• [Assignment]: Would you output the lines from the one with "wedding photo (82, 809)" through the last line of the material below, exactly, but without pictures?

• [Data for processing]:
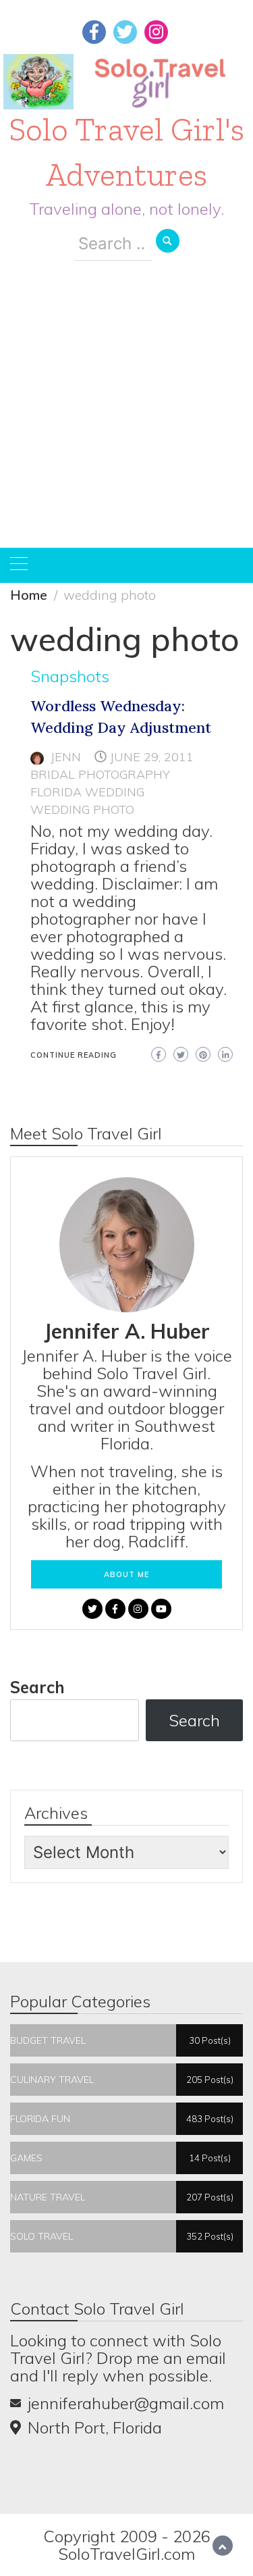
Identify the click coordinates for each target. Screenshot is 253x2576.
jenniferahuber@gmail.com (126, 2403)
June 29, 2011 (152, 757)
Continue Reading (73, 1055)
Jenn (66, 757)
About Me (126, 1574)
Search (37, 1687)
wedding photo (82, 809)
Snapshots (69, 676)
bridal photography (100, 774)
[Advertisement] (126, 414)
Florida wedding (87, 792)
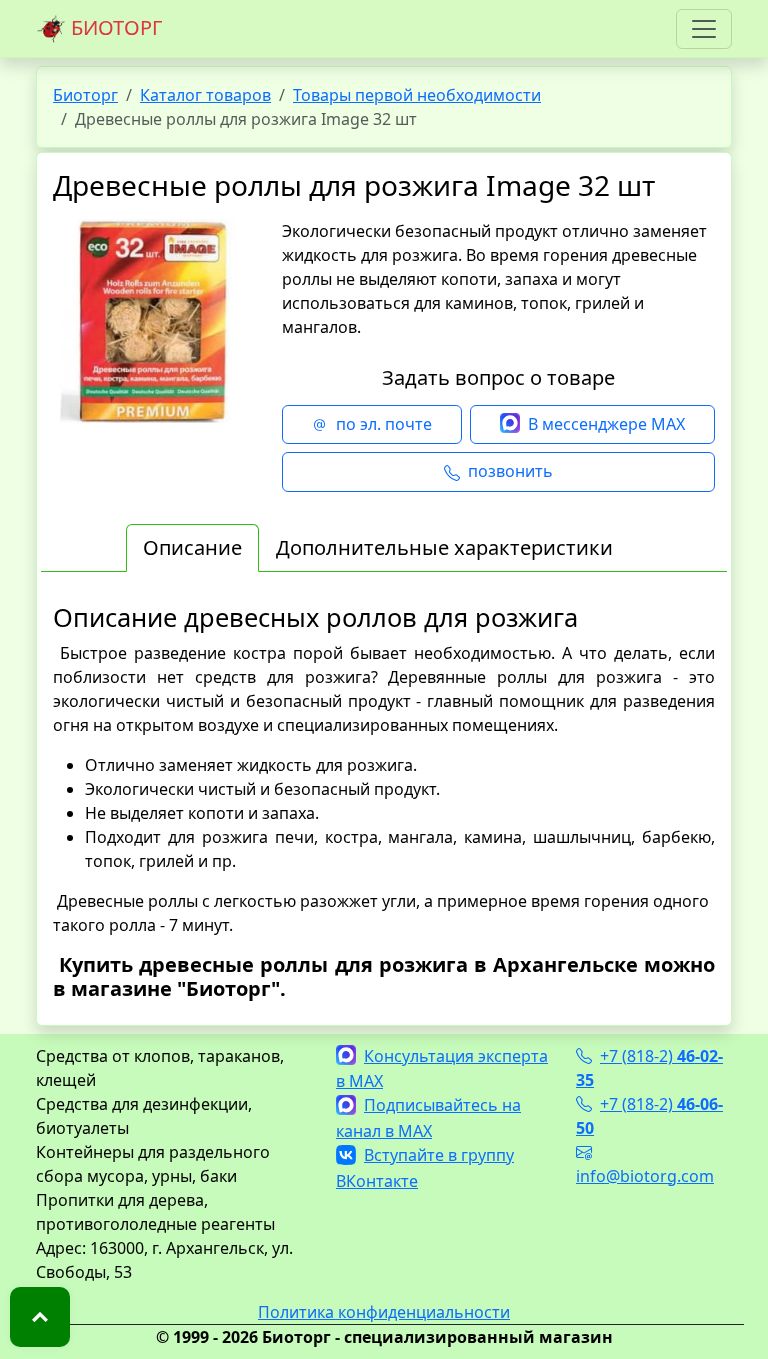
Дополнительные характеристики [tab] (444, 547)
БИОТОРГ (114, 27)
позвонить (510, 471)
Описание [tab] (192, 547)
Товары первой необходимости (417, 95)
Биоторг (85, 95)
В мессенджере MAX (606, 424)
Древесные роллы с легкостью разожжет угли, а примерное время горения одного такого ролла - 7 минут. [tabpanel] (384, 801)
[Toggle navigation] (704, 29)
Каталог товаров (205, 95)
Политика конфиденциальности (384, 1312)
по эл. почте (384, 424)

• [The completed task]:
wedding photo (82, 809)
Snapshots (69, 676)
bridal photography (100, 774)
[Advertisement] (126, 414)
Florida wedding (87, 792)
Дополнительные характеристики [tab] (444, 547)
БИОТОРГ (114, 27)
позвонить (510, 471)
Описание [tab] (192, 547)
Товары первой необходимости (417, 95)
Биоторг (85, 95)
В мессенджере MAX (606, 424)
Древесные роллы с легкостью разожжет угли, а примерное время горения одного такого ролла - 7 минут. [tabpanel] (384, 801)
[Toggle navigation] (704, 29)
Каталог товаров (205, 95)
Политика конфиденциальности (384, 1312)
по эл. почте (384, 424)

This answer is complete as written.